Direction: Return all of the data below verbatim, line for line, and leave out the pictures.

Dataset excerpt:

----

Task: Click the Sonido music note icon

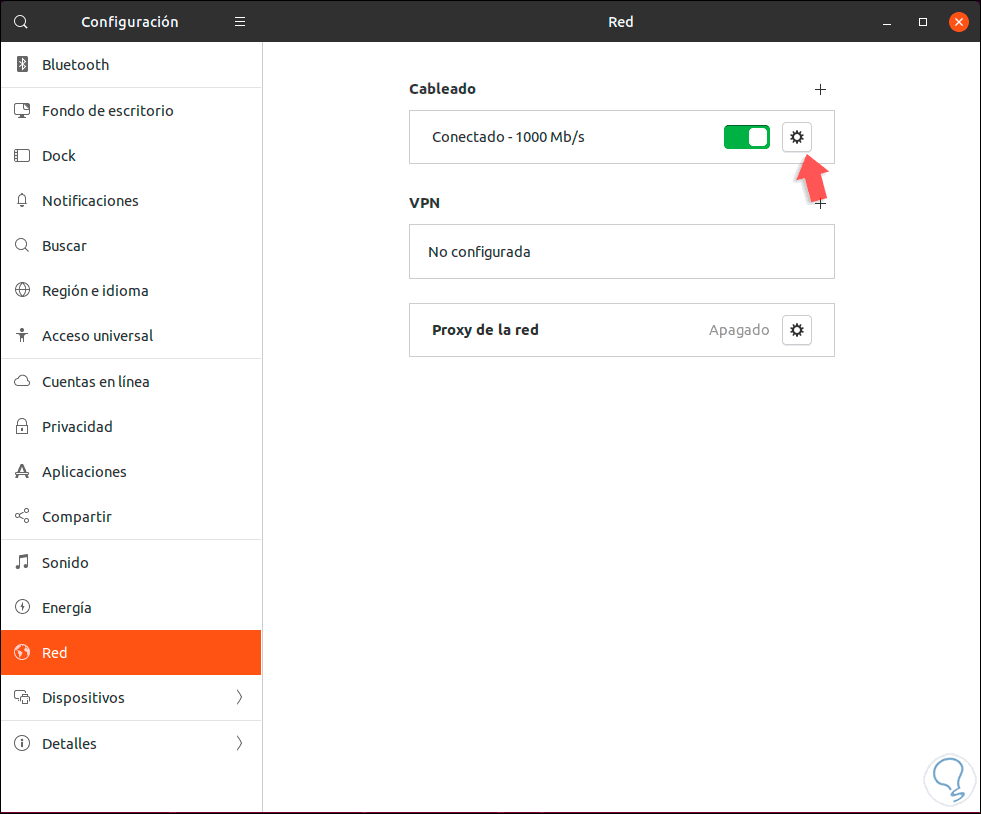Action: (x=22, y=563)
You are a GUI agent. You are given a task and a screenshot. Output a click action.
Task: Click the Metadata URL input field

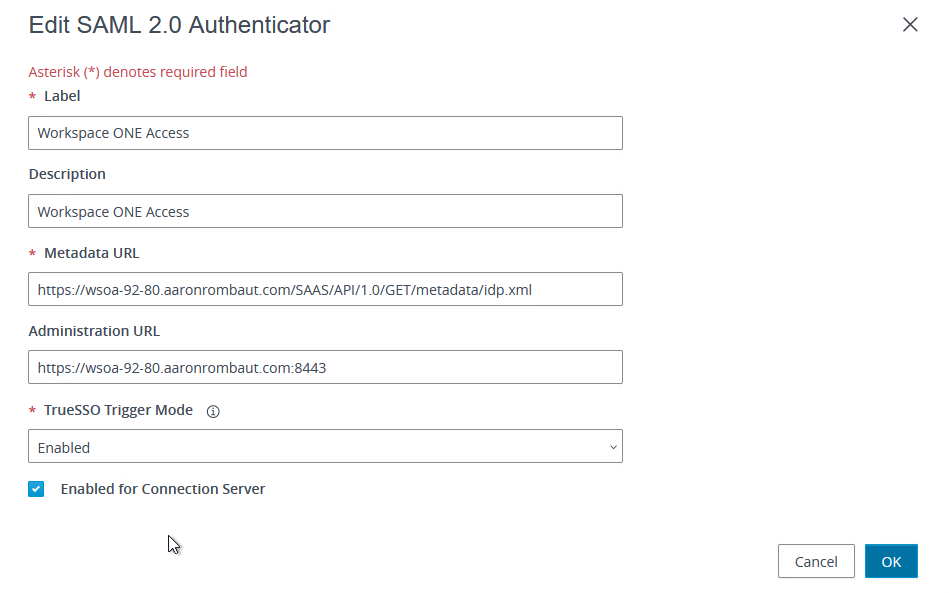(325, 289)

----

Result of this task:
Task: Click the Sonido music note icon

Action: (x=22, y=563)
You are a GUI agent. You are given a task and a screenshot. Output a click action.
Task: Click the Metadata URL input field

(325, 289)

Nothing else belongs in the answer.